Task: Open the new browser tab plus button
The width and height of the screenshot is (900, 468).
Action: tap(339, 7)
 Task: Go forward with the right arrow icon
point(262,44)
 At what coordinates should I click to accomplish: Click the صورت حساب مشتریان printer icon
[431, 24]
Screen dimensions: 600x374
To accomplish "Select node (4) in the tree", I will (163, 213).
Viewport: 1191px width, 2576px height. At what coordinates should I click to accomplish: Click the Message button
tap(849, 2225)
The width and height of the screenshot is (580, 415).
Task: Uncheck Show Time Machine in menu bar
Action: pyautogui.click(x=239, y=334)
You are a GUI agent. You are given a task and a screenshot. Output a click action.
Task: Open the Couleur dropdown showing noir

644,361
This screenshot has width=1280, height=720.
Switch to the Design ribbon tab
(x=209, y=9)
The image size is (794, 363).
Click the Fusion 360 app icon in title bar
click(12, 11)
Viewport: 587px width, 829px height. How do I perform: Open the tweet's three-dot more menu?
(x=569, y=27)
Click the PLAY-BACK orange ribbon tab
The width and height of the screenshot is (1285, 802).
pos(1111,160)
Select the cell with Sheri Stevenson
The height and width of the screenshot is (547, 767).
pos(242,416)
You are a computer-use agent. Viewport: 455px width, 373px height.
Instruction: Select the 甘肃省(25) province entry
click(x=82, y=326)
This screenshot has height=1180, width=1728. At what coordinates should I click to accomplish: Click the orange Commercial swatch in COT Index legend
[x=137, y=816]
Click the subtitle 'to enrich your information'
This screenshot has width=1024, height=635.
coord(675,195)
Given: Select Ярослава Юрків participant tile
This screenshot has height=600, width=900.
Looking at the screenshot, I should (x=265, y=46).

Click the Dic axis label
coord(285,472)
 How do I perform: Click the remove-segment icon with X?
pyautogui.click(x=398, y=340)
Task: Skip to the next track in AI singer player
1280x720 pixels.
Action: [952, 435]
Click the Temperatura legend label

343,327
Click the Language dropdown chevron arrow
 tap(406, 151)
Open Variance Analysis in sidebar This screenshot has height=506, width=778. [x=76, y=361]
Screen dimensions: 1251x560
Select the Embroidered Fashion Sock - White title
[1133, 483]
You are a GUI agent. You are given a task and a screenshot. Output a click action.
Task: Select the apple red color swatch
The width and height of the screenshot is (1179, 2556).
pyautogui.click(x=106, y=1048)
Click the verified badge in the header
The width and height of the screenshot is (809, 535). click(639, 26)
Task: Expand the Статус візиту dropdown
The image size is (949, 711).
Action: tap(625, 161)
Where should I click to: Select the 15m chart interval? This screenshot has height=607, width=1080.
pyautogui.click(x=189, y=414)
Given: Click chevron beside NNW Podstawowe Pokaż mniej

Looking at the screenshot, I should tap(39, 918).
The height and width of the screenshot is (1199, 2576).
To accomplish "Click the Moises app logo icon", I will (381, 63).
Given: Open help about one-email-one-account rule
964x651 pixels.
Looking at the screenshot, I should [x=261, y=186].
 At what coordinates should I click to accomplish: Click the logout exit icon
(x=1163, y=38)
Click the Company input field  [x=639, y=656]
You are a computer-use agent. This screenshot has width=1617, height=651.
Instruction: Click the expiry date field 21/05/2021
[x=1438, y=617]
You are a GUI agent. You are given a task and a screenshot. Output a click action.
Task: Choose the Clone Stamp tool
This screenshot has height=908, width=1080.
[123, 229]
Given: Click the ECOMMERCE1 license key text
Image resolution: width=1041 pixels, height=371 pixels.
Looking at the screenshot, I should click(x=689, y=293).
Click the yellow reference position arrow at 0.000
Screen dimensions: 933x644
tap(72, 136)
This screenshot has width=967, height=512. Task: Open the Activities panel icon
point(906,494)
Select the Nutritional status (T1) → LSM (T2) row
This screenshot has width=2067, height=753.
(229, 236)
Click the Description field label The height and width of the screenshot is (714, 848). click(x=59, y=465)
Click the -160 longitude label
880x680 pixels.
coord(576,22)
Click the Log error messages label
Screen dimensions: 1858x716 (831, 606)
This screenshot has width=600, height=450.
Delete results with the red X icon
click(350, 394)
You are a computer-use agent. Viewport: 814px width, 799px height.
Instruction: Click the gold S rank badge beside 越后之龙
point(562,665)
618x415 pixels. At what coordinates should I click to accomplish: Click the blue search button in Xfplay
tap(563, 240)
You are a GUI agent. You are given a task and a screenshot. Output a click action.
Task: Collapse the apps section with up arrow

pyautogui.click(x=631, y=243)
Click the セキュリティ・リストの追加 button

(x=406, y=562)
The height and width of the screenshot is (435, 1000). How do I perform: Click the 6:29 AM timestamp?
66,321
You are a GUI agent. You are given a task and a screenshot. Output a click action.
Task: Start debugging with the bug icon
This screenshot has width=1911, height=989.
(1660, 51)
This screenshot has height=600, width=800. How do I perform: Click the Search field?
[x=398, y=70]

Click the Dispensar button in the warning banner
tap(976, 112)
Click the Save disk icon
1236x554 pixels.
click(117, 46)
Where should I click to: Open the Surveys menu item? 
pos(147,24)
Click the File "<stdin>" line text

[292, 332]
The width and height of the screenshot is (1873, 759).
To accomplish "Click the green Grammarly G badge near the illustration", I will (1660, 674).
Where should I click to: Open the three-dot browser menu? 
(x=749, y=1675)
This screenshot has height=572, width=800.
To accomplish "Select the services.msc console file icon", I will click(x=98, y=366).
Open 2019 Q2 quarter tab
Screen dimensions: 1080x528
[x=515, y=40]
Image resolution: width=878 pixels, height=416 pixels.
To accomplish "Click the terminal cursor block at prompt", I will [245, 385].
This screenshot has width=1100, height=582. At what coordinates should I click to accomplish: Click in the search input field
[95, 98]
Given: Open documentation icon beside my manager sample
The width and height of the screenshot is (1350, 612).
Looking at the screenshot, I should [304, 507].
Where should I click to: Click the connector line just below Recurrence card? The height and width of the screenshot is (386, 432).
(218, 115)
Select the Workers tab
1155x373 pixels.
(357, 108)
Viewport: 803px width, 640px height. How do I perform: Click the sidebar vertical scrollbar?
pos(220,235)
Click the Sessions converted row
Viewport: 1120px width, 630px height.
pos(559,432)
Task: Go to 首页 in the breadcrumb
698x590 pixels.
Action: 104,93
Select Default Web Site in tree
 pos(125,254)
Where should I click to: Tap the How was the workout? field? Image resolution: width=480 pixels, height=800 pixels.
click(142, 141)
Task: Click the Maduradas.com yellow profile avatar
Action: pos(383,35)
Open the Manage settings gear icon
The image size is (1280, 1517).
* * * * *
> DIRECTIONS FOR THIS TASK
Repeat, word for word, the lines above between the line holding "Task: Skip to" and the line holding "Task: Expand the Статус візиту dropdown", inclusive; omit everything else.

> SOLUTION TO THIS PROBLEM
Task: Skip to the next track in AI singer player
1280x720 pixels.
Action: [952, 435]
Click the Temperatura legend label

343,327
Click the Language dropdown chevron arrow
 tap(406, 151)
Open Variance Analysis in sidebar This screenshot has height=506, width=778. [x=76, y=361]
Screen dimensions: 1251x560
Select the Embroidered Fashion Sock - White title
[1133, 483]
You are a GUI agent. You are given a task and a screenshot. Output a click action.
Task: Select the apple red color swatch
The width and height of the screenshot is (1179, 2556).
pyautogui.click(x=106, y=1048)
Click the verified badge in the header
The width and height of the screenshot is (809, 535). click(639, 26)
Task: Expand the Статус візиту dropdown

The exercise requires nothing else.